He said the highlight of the military’s operation had been the resignation of “former president Cde RG Mugabe from the seat of power…..the inauguration of the second executive president…..the appointment of a new cabinet …and the Extraordinary Congress of the Ruling Zanu PF party……normalcy has returned….and for this reason we announce the end of 'Operation Restore Legacy’ today, the 18th December 2017.”

He said the military wanted to “thank all Zimbabweans for their support, patience and understanding during the five weeks….we understand and regret the inconvenience and anxiety that the operation might have caused in certain circles of our nation…”

He also offered public thanks to the security services and war veterans who “mobilised” people for the massive turnout of support on the streets of Harare - the biggest demonstration in the history of Zimbabwe - on Saturday November 19.

But he also warned the faction within Zanu-PF, known as G-40, which 'clustered around the Head of State are now bad mouthing the country from foreign lands where their intentions to harm the peace and tranquility that exist in our country have been pronounced… is the duty of every Zimbabweans to ensure that these malcontents and saboteurs and others of like mind are not allowed to succeed."

He said the defence forces had now handed back normal law and order matters etc., to the police.


There is now a heavy presence of Zimbabwe’s military within the cabinet, but commissioner of police Augustine Chihuri has been fired today, although the wording of the announcement from cabinet secretary Mesheck Sibanda, says he, Chihuri, went on leave three days ago pending his retirement.

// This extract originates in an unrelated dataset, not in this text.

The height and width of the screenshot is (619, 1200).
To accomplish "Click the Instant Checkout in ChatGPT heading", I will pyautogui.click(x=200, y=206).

Chihuri was seen as a supporter of the G40 faction.

Sibanda also announcedseveral military personalities now in the cabinet have been promoted “on retirement,” which means they will have better benefits if they are not appointed to the cabinet at the next elections.

Indications from Sibanda’s press statement are that General Constantino Chiwenga, whose contract as armed forces chief expired in July, is expected to shortly be appointed as one  of Mnangagwa’s two vice presidents as he is "set to retire pending redeployment.”

Chiwenga played the major public role in last month’s coup d’etat. He was also ensured Mnangagwa was flown by the military to South Africa earlier this year when then as vice president he became suddenly ill at one of Mugabe’s rallies. Mnangagwa later said he was treated in South Africa for poisoning.

Lawyer Tendai Biti, who played a considerable role in the production of Zimbabwe’s 2013 constitution and was a founding member of the Movement for Democratic Change, and formerly its secretary-general, said it was “unconstitutional” for members of the security services to serve in the cabinet. “Check it out, it is in the constitution. This is the rise of the securocratic state.”

Jonathan Moyo claimed in what he said was his last tweet today that he had been saved during the coup by Robert Mugabe and his wife Grace as they let him into their mansion after he claimed his own house was attacked by 25 armed soldiers. He later left first family’s mansion and went by road to Mozambique and is now in Kenya.